Reproduce the records exactly, beginning with their first line and ending with the line that contains "Given: Click the NGPS board icon", and output nothing more.

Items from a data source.
━━━━━━━━━━
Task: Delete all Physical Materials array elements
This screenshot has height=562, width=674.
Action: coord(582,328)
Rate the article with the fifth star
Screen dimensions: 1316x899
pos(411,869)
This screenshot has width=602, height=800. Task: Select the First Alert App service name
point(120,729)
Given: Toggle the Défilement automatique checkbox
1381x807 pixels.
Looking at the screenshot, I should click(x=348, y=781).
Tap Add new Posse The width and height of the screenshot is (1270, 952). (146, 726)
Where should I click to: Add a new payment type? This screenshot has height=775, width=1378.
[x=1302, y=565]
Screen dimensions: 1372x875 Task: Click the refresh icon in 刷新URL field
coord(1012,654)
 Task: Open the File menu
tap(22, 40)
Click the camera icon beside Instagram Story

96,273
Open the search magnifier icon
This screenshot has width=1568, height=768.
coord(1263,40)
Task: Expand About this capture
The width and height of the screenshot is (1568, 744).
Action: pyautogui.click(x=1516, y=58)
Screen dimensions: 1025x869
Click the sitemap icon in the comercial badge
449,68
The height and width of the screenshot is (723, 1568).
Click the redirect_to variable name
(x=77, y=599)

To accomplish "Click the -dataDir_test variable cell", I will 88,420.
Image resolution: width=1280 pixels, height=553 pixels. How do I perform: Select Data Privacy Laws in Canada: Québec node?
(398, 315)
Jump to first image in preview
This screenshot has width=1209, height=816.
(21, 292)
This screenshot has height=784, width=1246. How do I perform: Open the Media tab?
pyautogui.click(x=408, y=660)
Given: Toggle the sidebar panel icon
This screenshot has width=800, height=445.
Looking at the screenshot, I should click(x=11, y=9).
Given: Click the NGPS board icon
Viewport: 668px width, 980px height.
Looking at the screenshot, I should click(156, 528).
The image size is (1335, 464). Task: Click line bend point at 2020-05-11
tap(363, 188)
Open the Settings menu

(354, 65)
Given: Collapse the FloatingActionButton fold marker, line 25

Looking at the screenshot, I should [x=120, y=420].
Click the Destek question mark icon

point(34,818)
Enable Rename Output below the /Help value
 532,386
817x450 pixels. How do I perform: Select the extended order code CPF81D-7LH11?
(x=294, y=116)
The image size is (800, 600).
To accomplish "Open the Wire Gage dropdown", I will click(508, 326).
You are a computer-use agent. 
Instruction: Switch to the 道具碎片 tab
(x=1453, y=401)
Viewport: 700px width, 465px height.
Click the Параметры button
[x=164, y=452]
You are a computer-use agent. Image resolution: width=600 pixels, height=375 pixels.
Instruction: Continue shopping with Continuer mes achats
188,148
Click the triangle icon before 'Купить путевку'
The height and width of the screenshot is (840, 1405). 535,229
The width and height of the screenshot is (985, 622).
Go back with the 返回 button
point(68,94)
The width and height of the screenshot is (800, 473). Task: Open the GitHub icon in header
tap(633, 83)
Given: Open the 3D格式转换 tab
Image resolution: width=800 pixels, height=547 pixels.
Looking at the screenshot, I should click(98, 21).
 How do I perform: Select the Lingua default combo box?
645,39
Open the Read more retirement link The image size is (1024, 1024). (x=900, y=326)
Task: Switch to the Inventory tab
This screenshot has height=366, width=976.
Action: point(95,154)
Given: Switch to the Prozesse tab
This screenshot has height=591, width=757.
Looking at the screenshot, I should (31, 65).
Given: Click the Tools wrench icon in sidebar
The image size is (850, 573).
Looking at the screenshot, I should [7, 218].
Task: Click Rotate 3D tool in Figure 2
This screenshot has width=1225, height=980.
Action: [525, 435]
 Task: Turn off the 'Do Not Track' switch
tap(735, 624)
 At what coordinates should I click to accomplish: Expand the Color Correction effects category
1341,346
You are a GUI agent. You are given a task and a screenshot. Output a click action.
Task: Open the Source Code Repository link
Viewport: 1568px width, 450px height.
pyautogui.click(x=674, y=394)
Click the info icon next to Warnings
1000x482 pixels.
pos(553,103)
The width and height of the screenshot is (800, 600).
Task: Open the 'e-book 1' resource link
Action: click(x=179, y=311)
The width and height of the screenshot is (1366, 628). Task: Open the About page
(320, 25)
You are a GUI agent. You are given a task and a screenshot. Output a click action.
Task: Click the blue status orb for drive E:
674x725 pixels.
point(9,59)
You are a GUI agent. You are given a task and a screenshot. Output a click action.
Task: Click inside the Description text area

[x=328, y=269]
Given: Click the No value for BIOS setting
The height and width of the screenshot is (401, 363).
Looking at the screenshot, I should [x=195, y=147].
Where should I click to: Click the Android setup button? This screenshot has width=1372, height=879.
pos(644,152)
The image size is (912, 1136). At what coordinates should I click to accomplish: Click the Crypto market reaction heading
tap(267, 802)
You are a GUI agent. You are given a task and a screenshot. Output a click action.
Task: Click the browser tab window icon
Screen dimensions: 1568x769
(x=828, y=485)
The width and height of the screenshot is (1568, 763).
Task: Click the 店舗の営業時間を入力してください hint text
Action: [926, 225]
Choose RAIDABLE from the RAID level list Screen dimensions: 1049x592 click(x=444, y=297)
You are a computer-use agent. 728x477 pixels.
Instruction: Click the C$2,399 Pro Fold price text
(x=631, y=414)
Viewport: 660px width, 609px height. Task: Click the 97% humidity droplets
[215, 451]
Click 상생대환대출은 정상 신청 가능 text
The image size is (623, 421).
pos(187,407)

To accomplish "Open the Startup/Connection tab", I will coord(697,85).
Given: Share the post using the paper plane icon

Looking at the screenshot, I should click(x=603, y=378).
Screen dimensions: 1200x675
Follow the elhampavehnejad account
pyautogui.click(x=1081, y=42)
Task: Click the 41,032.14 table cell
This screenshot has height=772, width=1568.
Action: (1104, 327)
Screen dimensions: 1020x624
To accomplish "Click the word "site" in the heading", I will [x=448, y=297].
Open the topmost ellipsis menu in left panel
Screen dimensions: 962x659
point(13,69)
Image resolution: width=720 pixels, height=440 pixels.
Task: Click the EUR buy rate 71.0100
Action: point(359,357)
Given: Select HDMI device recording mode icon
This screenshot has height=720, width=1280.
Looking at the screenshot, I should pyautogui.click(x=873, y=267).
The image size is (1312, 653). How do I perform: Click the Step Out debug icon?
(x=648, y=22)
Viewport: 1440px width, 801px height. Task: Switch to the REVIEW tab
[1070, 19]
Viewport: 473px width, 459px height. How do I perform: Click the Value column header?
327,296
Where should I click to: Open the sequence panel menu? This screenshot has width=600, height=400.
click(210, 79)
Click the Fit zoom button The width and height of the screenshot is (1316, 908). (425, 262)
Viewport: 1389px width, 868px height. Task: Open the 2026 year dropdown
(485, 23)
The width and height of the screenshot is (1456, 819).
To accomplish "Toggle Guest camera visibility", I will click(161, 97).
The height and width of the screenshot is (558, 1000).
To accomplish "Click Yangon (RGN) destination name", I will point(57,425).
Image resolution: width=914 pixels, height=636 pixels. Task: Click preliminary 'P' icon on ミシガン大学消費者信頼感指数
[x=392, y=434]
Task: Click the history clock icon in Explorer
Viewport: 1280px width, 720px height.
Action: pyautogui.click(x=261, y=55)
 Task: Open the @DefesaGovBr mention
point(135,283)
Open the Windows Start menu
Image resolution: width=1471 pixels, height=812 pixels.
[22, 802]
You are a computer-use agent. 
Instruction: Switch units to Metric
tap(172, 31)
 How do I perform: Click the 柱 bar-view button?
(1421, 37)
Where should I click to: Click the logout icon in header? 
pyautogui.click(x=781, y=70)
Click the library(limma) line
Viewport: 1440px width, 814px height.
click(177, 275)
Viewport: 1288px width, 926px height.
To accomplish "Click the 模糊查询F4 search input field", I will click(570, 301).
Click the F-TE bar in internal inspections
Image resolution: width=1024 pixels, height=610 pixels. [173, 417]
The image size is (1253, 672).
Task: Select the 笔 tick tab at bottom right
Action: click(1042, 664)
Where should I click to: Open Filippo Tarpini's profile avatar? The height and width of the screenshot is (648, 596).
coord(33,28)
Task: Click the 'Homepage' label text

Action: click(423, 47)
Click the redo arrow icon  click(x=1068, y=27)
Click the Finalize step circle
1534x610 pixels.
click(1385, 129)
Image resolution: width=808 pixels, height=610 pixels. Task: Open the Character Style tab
━━━━━━━━━━
Response to the exercise.
Task: Delete all Physical Materials array elements
This screenshot has height=562, width=674.
Action: coord(582,328)
Rate the article with the fifth star
Screen dimensions: 1316x899
pos(411,869)
This screenshot has width=602, height=800. Task: Select the First Alert App service name
point(120,729)
Given: Toggle the Défilement automatique checkbox
1381x807 pixels.
Looking at the screenshot, I should click(x=348, y=781).
Tap Add new Posse The width and height of the screenshot is (1270, 952). (146, 726)
Where should I click to: Add a new payment type? This screenshot has height=775, width=1378.
[x=1302, y=565]
Screen dimensions: 1372x875 Task: Click the refresh icon in 刷新URL field
coord(1012,654)
 Task: Open the File menu
tap(22, 40)
Click the camera icon beside Instagram Story

96,273
Open the search magnifier icon
This screenshot has width=1568, height=768.
coord(1263,40)
Task: Expand About this capture
The width and height of the screenshot is (1568, 744).
Action: pyautogui.click(x=1516, y=58)
Screen dimensions: 1025x869
Click the sitemap icon in the comercial badge
449,68
The height and width of the screenshot is (723, 1568).
Click the redirect_to variable name
(x=77, y=599)

To accomplish "Click the -dataDir_test variable cell", I will 88,420.
Image resolution: width=1280 pixels, height=553 pixels. How do I perform: Select Data Privacy Laws in Canada: Québec node?
(398, 315)
Jump to first image in preview
This screenshot has width=1209, height=816.
(21, 292)
This screenshot has height=784, width=1246. How do I perform: Open the Media tab?
pyautogui.click(x=408, y=660)
Given: Toggle the sidebar panel icon
This screenshot has width=800, height=445.
Looking at the screenshot, I should click(x=11, y=9).
Given: Click the NGPS board icon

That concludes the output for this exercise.